— START —

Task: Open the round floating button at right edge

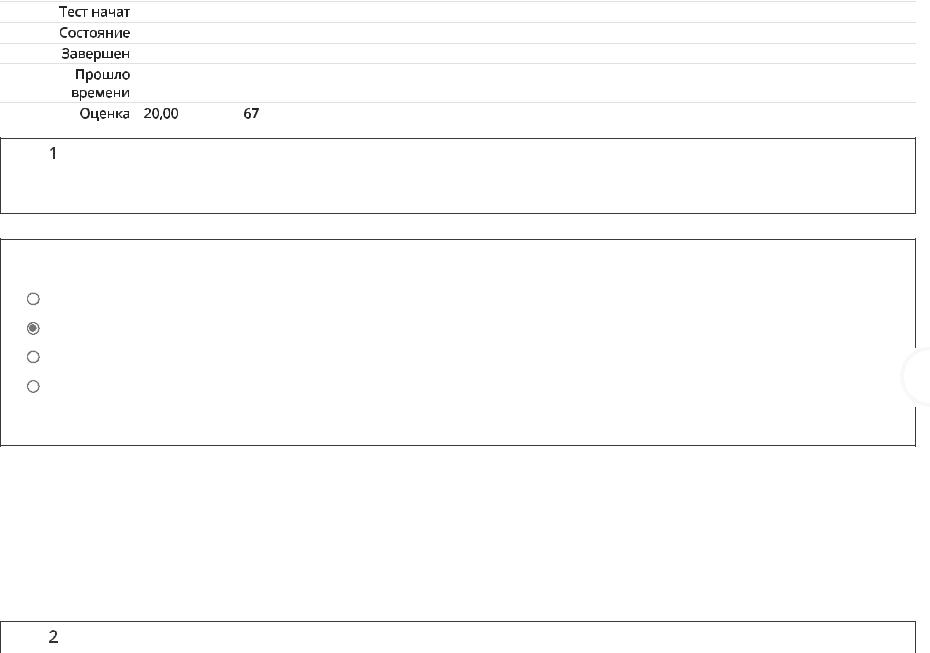Action: tap(918, 377)
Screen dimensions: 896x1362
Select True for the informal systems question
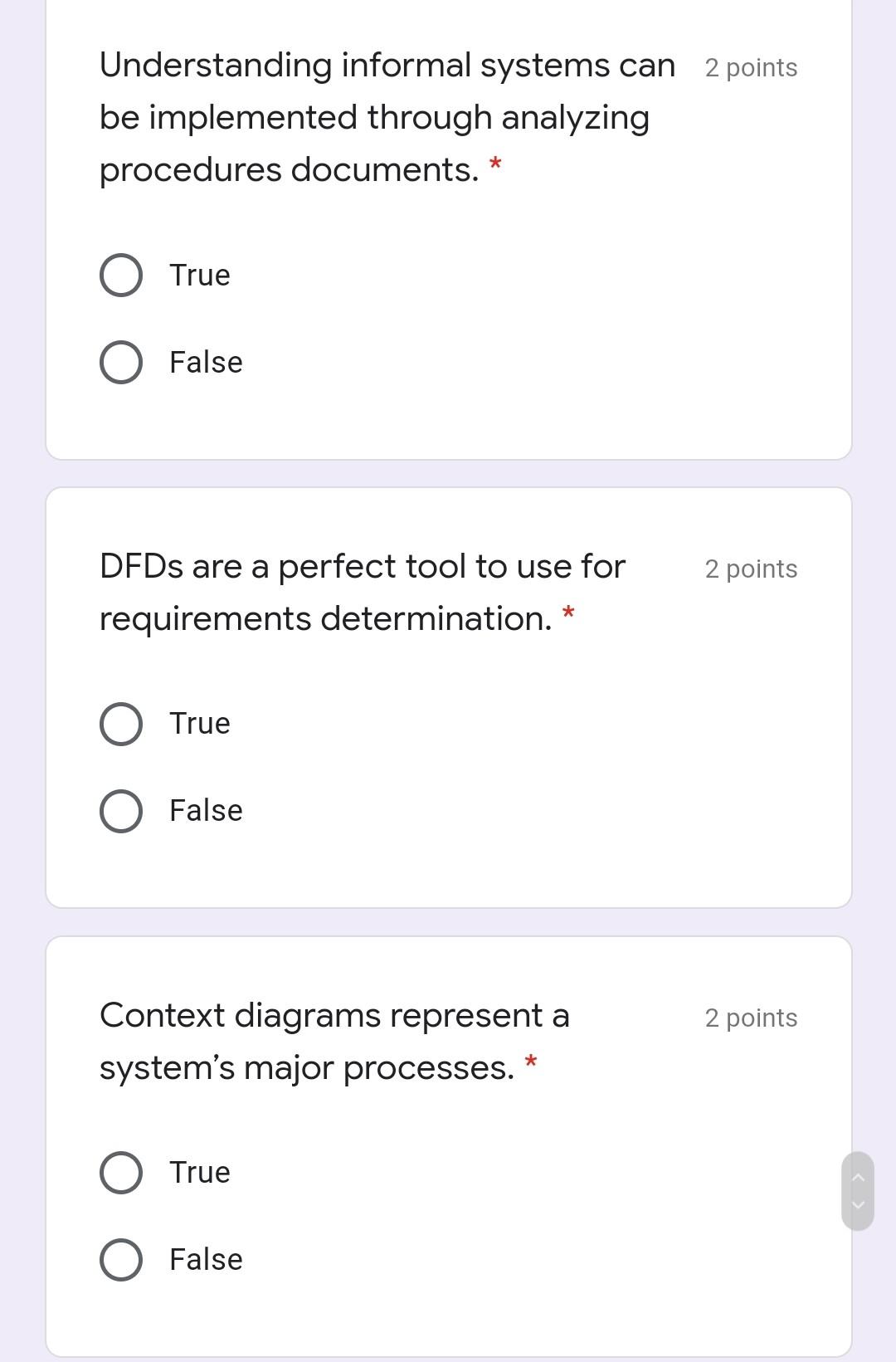click(x=120, y=273)
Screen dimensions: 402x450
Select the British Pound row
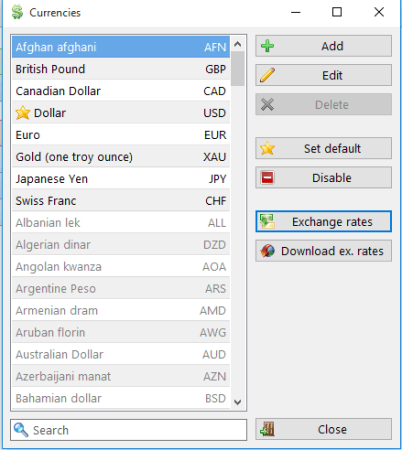[x=121, y=69]
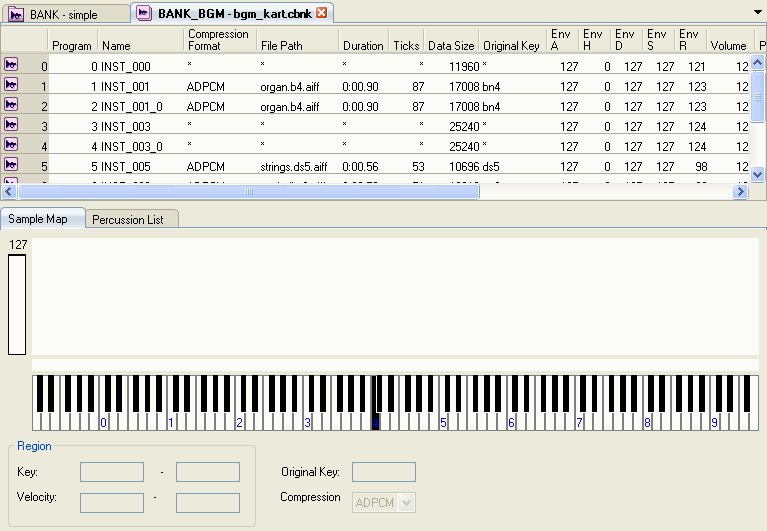Select the row icon for INST_001_0
The width and height of the screenshot is (767, 531).
pyautogui.click(x=11, y=106)
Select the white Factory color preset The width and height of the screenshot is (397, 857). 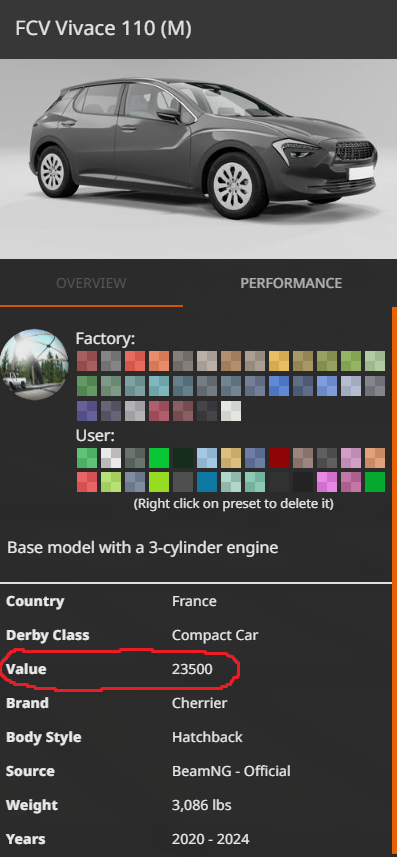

— END —

Work to do — Please repeat every one of the records above word for word, leaving out the pictures.

Result of this task —
Task: Open the round floating button at right edge

Action: tap(918, 377)
Screen dimensions: 896x1362
Select True for the informal systems question
click(x=120, y=273)
Screen dimensions: 402x450
Select the British Pound row
[x=121, y=69]
Select the row icon for INST_001_0
The width and height of the screenshot is (767, 531).
pyautogui.click(x=11, y=106)
Select the white Factory color preset The width and height of the screenshot is (397, 857). 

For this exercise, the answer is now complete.